- Activity -
Among the lines of the records below, copy those that hold the word "computer".

- Records shown -

BEGIN

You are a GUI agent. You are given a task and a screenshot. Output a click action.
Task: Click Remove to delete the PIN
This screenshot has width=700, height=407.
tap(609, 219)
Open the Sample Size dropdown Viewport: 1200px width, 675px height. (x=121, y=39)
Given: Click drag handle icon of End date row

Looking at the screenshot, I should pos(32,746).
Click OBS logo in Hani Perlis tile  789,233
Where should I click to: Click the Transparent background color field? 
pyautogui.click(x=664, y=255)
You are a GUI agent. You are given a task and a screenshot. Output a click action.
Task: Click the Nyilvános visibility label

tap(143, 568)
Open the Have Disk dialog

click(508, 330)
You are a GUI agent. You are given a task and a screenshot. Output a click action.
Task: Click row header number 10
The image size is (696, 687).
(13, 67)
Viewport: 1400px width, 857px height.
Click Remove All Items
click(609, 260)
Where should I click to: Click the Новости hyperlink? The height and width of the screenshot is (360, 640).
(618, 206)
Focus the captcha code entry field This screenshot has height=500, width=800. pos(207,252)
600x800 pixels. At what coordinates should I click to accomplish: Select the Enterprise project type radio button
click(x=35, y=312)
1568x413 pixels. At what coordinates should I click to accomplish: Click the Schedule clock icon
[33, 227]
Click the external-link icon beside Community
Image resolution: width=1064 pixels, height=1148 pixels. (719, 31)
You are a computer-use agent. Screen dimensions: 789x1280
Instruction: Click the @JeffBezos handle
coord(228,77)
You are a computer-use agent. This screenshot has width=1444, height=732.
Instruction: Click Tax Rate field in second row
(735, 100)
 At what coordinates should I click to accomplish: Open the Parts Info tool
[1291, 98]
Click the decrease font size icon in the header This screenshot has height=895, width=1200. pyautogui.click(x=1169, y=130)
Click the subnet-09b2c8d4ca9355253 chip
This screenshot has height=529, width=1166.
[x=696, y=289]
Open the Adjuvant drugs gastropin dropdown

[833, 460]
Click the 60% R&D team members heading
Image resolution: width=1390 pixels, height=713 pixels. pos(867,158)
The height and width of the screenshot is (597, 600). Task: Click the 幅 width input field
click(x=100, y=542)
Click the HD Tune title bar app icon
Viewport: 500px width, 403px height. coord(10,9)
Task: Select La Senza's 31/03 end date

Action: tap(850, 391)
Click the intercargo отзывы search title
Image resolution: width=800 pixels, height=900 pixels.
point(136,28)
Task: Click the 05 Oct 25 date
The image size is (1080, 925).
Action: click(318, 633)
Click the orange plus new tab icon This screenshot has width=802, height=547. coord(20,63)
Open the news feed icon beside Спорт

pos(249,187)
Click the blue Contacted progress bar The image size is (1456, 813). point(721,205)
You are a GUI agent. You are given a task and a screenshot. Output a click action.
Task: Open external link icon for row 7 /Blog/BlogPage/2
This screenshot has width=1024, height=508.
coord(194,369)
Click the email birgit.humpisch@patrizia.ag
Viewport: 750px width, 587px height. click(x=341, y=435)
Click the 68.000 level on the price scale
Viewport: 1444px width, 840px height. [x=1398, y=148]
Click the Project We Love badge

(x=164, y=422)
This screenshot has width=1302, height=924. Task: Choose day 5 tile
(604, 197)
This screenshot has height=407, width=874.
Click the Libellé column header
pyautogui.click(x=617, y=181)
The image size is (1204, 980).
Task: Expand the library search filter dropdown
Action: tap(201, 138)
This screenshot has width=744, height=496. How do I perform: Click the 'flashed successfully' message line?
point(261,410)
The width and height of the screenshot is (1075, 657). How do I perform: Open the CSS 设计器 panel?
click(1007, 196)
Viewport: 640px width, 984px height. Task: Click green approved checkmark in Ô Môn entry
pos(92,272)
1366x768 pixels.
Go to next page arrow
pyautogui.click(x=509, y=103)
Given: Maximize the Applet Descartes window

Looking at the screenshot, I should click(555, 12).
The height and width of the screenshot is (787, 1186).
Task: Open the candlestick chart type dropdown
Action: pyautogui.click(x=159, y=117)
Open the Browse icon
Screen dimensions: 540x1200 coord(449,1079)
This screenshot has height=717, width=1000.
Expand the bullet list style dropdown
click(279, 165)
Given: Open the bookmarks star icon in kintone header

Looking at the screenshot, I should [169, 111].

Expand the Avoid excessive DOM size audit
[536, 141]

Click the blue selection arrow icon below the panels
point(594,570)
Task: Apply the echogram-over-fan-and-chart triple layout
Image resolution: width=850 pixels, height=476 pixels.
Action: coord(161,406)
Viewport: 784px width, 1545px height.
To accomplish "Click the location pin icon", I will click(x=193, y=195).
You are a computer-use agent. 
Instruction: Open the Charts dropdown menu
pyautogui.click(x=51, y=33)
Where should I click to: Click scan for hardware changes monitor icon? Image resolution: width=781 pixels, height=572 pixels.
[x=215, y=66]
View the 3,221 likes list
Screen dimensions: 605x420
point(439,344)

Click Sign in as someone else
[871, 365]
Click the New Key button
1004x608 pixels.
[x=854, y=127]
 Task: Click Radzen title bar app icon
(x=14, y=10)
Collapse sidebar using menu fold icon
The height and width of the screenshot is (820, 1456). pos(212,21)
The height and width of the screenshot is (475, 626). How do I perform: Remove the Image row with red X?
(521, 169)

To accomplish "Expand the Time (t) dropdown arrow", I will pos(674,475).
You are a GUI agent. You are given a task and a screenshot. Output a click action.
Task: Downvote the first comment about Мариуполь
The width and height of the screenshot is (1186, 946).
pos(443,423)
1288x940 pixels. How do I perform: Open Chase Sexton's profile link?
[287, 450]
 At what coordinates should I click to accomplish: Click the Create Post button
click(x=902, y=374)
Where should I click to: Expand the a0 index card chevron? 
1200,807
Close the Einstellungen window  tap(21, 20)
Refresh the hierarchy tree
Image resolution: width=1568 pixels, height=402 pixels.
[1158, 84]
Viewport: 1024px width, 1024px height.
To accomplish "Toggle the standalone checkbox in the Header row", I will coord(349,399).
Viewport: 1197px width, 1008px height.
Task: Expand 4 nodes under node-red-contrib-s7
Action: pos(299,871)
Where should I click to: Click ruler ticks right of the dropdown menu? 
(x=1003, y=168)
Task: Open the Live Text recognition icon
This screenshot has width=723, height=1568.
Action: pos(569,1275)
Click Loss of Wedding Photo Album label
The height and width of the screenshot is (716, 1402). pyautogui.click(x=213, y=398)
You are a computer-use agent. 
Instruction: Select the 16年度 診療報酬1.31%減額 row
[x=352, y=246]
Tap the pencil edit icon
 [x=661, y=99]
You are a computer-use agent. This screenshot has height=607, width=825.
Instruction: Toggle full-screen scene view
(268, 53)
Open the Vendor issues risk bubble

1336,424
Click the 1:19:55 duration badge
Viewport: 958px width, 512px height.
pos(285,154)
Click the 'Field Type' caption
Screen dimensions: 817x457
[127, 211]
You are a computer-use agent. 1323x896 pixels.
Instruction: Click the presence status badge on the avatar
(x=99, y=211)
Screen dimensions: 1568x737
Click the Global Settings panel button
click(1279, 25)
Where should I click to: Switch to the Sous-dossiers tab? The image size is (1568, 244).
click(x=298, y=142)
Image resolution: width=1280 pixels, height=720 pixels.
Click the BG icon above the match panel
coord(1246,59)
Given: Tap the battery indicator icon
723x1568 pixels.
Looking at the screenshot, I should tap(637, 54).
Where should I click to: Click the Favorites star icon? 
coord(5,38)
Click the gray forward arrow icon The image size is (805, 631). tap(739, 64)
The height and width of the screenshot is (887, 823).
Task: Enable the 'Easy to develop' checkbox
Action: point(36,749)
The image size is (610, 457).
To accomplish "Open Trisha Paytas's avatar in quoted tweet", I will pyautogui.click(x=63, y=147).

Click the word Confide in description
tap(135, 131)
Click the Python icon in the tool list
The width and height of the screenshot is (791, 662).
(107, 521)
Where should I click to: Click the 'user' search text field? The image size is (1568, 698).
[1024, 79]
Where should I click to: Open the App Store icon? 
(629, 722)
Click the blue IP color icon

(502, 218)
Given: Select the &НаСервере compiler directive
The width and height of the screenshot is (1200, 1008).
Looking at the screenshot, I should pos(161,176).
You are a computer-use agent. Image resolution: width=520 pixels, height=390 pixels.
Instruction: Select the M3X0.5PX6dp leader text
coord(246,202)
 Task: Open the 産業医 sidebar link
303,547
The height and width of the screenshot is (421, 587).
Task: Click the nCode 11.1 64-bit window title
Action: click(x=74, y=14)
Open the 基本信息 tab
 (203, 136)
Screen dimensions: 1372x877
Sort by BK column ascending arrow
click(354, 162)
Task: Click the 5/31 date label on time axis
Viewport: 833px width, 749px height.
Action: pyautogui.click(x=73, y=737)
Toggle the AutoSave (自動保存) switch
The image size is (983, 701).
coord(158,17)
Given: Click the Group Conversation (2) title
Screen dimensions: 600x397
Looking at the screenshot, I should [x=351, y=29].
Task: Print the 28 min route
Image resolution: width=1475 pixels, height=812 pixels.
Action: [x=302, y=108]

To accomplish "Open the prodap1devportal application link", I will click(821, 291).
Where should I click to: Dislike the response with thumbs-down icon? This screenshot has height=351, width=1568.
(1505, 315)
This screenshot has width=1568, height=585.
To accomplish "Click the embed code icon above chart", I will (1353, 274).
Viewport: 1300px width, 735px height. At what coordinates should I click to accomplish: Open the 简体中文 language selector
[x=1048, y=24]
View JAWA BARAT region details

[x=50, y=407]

END

- Written answer -
You are a computer-use agent. Screen dimensions: 789x1280
You are a computer-use agent. This screenshot has width=1444, height=732.
You are a computer-use agent. 
You are a computer-use agent. 
You are a computer-use agent. This screenshot has height=607, width=825.
You are a computer-use agent. 1323x896 pixels.
You are a computer-use agent. Image resolution: width=520 pixels, height=390 pixels.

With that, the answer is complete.